2.3 Properties of Self-similar Solutions

In this subsection, we recall the behavior of solutions of (2.10) satisfying

$$\begin{aligned} \lim _{\eta \rightarrow 0} \eta ^{m + \lambda } F(\eta ) = a_0 > 0, \end{aligned}$$

where \(a_0 > 0\) is a constant. To this end, we set

$$\begin{aligned} f(\eta ) = \eta ^{m + \lambda } F(\eta ). \end{aligned}$$

Substituting this in (2.10), we see that \(f(\eta )\) satisfies

$$\begin{aligned} \left\{ \begin{array}{ll} f_{\eta \eta } + \frac{N-1-2(m + \lambda )}{\eta }f_{\eta } + \frac{\eta }{2}f_{\eta } + \frac{ l - m - \lambda }{2} f=0 , &{}\quad \eta> 0, \\ f(0)=a_0 > 0,\quad f_\eta (0)=0. \end{array} \right. \end{aligned}$$
(2.12)

The following lemma characterizes the behavior of f as \(\eta \rightarrow \infty \), and explains why \(l=m + \lambda + 2\) is critical.

Lemma 2.6

([4, Lemma 3.1]) Let f be the solution of (2.12).

  1. (i)

    If \(l \in (m + \lambda , m + \lambda +2 )\), then \(f > 0\) and \(f_\eta <0\) for all \(\eta > 0\). Moreover, for each \(\eta _0 >0 \), there exist \(d_-(\eta _0) > 0\) such that

    $$\begin{aligned} f(\eta ) \ge d_-(\eta _0) \eta ^{-(l-m-\lambda )} \quad \text { for } \quad \eta \ge \eta _0, \end{aligned}$$

    and \( d_+ > 0\) such that

    $$\begin{aligned} f(\eta ) \le d_+ \eta ^{-(l-m-\lambda )} \quad \text {for all } \quad \eta > 0. \end{aligned}$$
  2. (ii)

    If \(l=m + \lambda +2\), then \(f(\eta )\) is given explicitly by \(f(\eta ) = a_0 \exp ({-{\eta }^2/4})\).

  3. (iii)

    If \(l > m + \lambda +2\), then \(f(\eta )\) vanishes at some finite \(\eta \).

Remark 2.2

By the proof of Lemma 3.1 in [4], we can also show \(f_\eta <0\) as far as \(f>0\) in the case of Lemma 2.6 (iii).

3 Upper Bound

In this section, we prove that there exists a optimal upper bound of the convergence rate which applies to an initial data exponentially close from above or below to a stationary solution in the case \(\tilde{u}=\varphi _\alpha .\)

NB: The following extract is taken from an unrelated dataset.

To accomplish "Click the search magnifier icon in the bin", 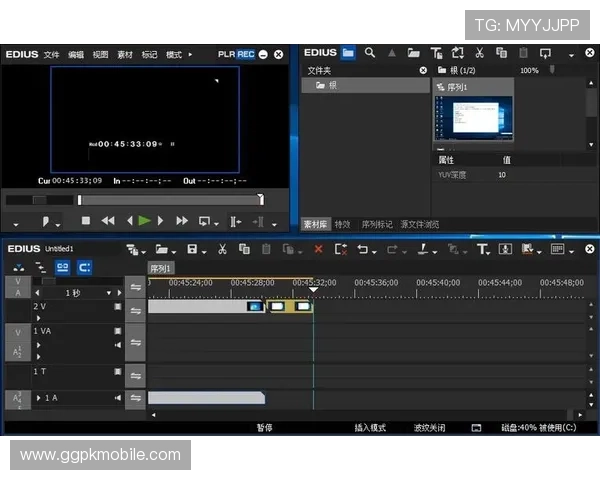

First, we recall the initial value problem (2.12):

$$\begin{aligned} \left\{ \begin{array}{ll} f_{\eta \eta } + \frac{n-1}{\eta }f_{\eta } + \frac{\eta }{2}f_{\eta } + \frac{\beta }{2}f=0,&{}{}\quad \eta> 0,\\ f(0)=a_0 > 0,\quad f_\eta (0)=0, \end{array} \right. \end{aligned}$$

where \(n=N -2(m+\lambda )\), \(\beta = l-m-\lambda \), and throughout this section, l is fixed to \(l=m+\lambda +2\). We note that f is given explicitly by \( f(\eta )=a_0 \exp {(-\eta ^2 / 4) }\).

3.1 Outer Super-solution

In this subsection, we will construct a suitable super-solution of (2.1).

Lemma 3.1

We define

$$\begin{aligned} U^+_\mathrm{out}(r,t) :=(t+\tau )^{-\frac{l}{2}} F^+(\eta )=(t+\tau )^{-\frac{l}{2}} \eta ^{-m - \lambda } f^+(\eta ), \end{aligned}$$

where \(f^+(\eta ) = a_0 \exp (-\eta ^2/4)\) with \(\eta = (t+\tau )^{-1/2}r\) and \(\tau \) is a positive constant determined later. Then \(U^+_\mathrm{out}\) is a super-solution of (2.1) .

Proof

We note that \(F^+(\eta )\) satisfies

$$\begin{aligned} F^+_{\eta \eta }+\frac{N-1}{\eta } F^+_\eta +\frac{\eta }{2} F^+_\eta + \frac{l}{2} F^++\frac{pL^{p-1}}{\eta ^2} F^+ = 0. \end{aligned}$$

Then we have

$$\begin{aligned}&U^+_{\mathrm {out},t}-\mathcal {P}_\alpha U^+_\mathrm {out}\\ {}&= -(t+\tau )^{-\frac{l}{2}-1} \left( \frac{l}{2} F + \frac{\eta }{2} F^+_\eta + F^+_{\eta \eta }+ \frac{N-1}{\eta } F^+_\eta + p(t+\tau )\varphi _\alpha ^{p-1} F^+ \right) \\ {}&=-(t+\tau )^{-\frac{l}{2}-1} \left( - \frac{pL^{p-1}}{\eta ^2} F^+(\eta ) + p(t+\tau )\varphi _\alpha ^{p-1} F^+(\eta ) \right) \\ {}&=(t+\tau )^{-\frac{l}{2}-1} \left( p(t+\tau )\big (\varphi _\infty ^{p-1}(r)-\varphi _\alpha ^{p-1}(r)\big ) \right) F^+(\eta )\\ {}&=(t+\tau )^{-\frac{l}{2}-1} \left( p(t+\tau )\big (\varphi _\infty ^{p-1}(r)-\varphi _\alpha ^{p-1}(r)\big ) \right) \eta ^{-m-\lambda } f^+(\eta )\\ {}&= p(t+\tau )^{-\frac{l}{2}} \left( \big (\varphi _\infty ^{p-1}(r)-\varphi _\alpha ^{p-1}(r)\big ) \right) \eta ^{-m-\lambda } a_0 \exp {(-\eta ^2 / 4) }. \end{aligned}$$

Then from the ordering property of \(\{\varphi _\alpha \}\) and the positivity of \(a_0 \exp {(-\eta ^2 / 4)}\), we have

$$\begin{aligned} U^+_{\mathrm{out},t}-\mathcal{P}_\alpha U^+_\mathrm{out} > 0 \end{aligned}$$

for all \(r,t > 0\). \(\square \)

Since the super-solution as above decays too fast as \(r \rightarrow \infty \), we shall only use it in an outer region \( r \ge r^*(t)\) with suitable positive function \(r^*(t)\) (see Lemma 3.2).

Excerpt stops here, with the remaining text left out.